Billy ElliotSince living in NYC, I rarely pay a pretty penny to see a show.  But when my close friend came to visit from San Francisco, the two of us decided that we wanted to see something spectacular, something neither of us had seen.  So, I sent her to stand in in line at TKTS to get tickets to one of a few shows that narrowed down our choices. “Billy Elliot” was on the top of our list. I’m a big supporter of the arts and I don’t mind paying for quality theater such as this, but I was kind of shocked to find out that our half-price tickets cost $70 each.  Nonetheless, I knew this was a show to be seen, and when I saw Kate Winslet with her two kids being escorted to their seats (that weren’t much better than ours), I felt a sense of comfort and luxury.  There is no reason that I can’t see the best plays that hit NYC.  it was time for me to see “Billy Elliot”.

I hate to say that I didn’t see this with my kids, but I will definitely try to take my daughter one day.  I’d say the age range is about 10 and up.  There is a bit of complicated history, plus some complicated and tough language.  Set against the backdrop of a coal miners’ strike that took place in Northern England in the mid-1980s during Margaret Thatcher’s reign, it’s about a motherless young boy who wants to give up boxing and learn to be a dancer.  His family rebels against his wishes at first until they realize that his dancing will actually give him the chance of a better life.

The play is very true to the film it was based on, and the music and dancing skillfully narrate and tell the story of a boy who is so passionate about dancing that he feels it running through his blood stream.  I remember when I left the original film many years ago, I was soaring as high as the main character, who makes it into the Royal Ballet School in London at the end of the show.

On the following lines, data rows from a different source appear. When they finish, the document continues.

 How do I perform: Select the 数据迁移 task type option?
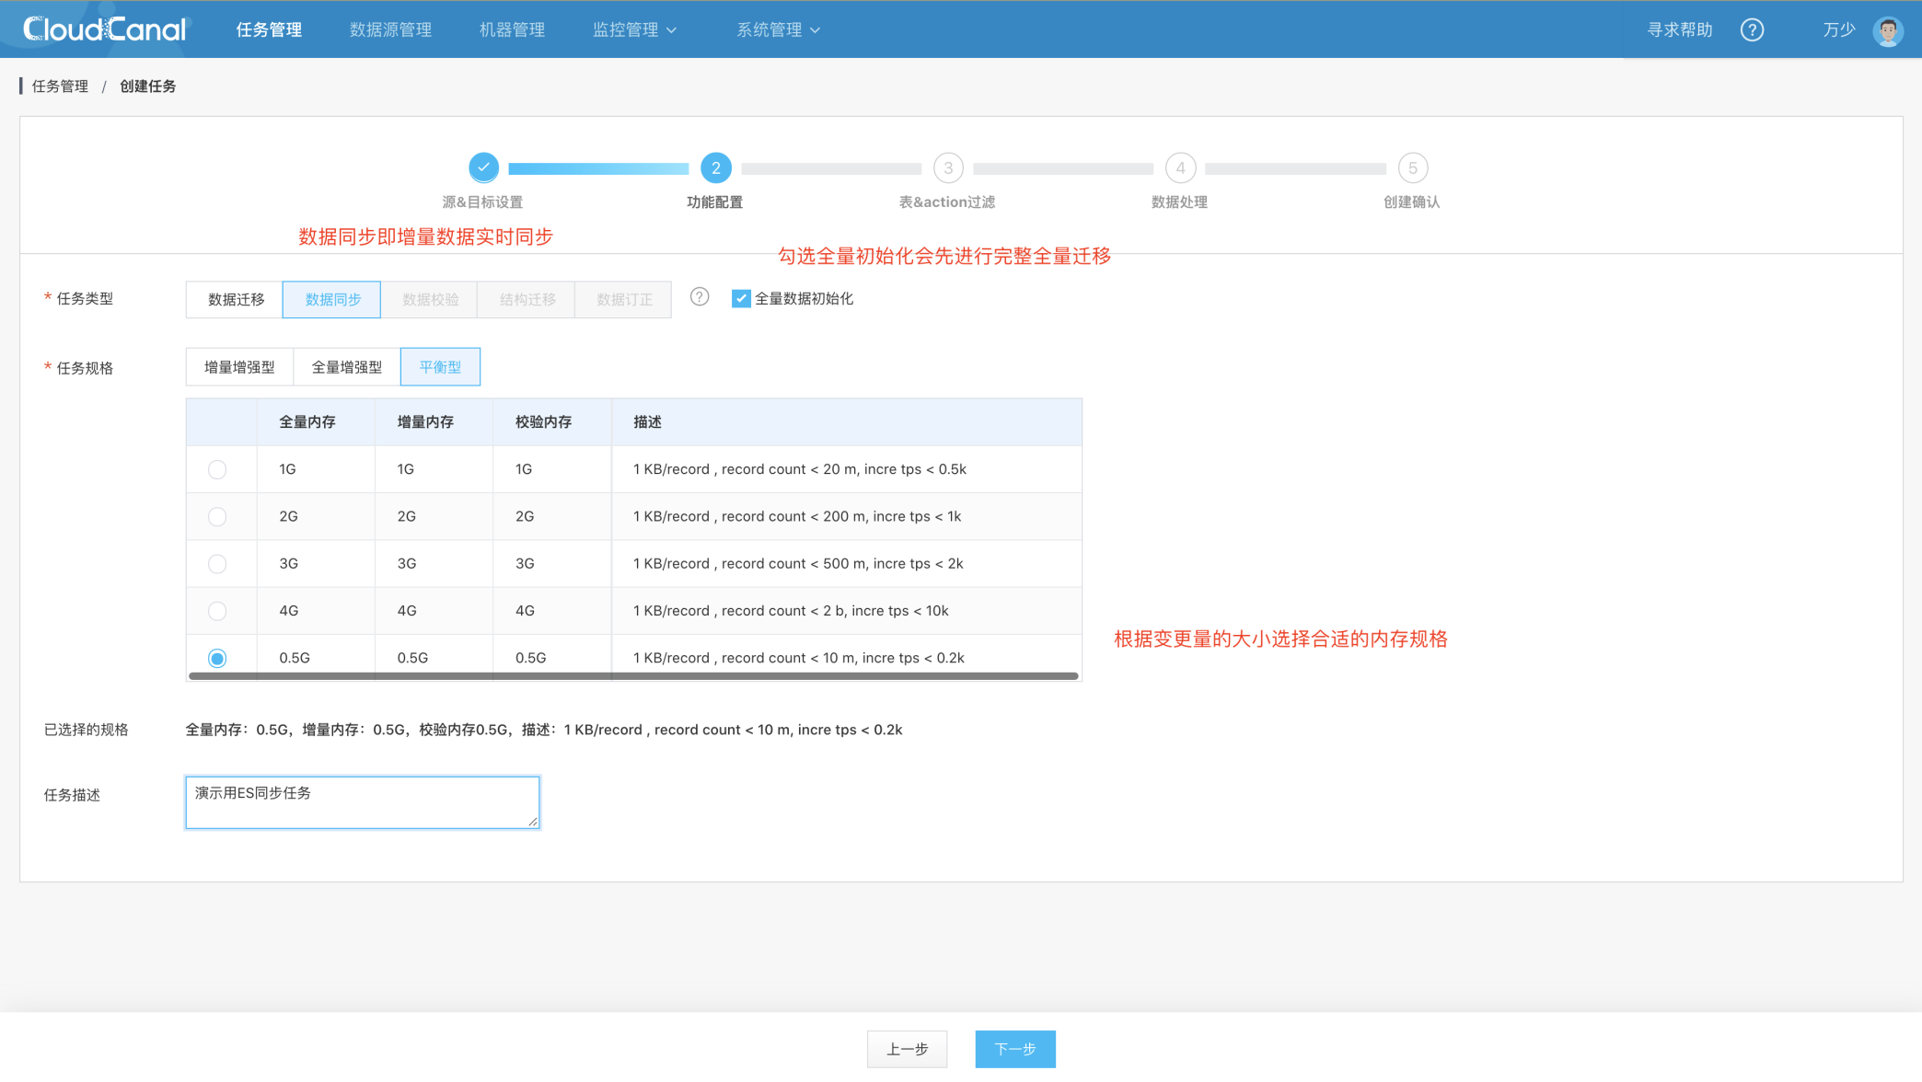click(236, 299)
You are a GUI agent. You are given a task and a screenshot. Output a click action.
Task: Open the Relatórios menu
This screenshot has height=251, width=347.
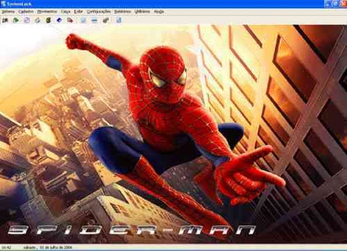[x=122, y=12]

The play is a unique exploration into one boy’s desire to break out of his shell.  One of my favorite scenes in the film is where the main character praises cross-dressing, and dons a dress, while singing “Expressing Yourself”.  The main character is not the only one grappling with his identity and the scene between them is endearing.  His mother died when he was quite young and her ghost shadows him throughout the play.  While his father is wrapped up in the strike, he gets support from his dance teacher and friends.  But I must admit that it was the scenes between the mother and son that had me in tears.

Apparently, there are four actors that play Billy Elliot, due to child labor laws.  So, I can’t tell you which actor I saw play Billy Elliot. Whover he is, kudos to him!  He was on stage the entire time and his dancing and singing were flawless.  There were scenes so well-choreographed that I was breathless – the striking minors and the police belting out songs in accord with the dance teacher and Billy.   Later we saw Billy and his older self (New York City Ballet vet Stephen Hanna) dancing together.

I’m not writing a full fledged review about this show.  But if you have similar taste or are looking for a really fantastic Broadway experience, consider “Billy Elliot”.  Just be sure to hit TKTS, Broadway Box, Theater Mania and hunt down cheap seats.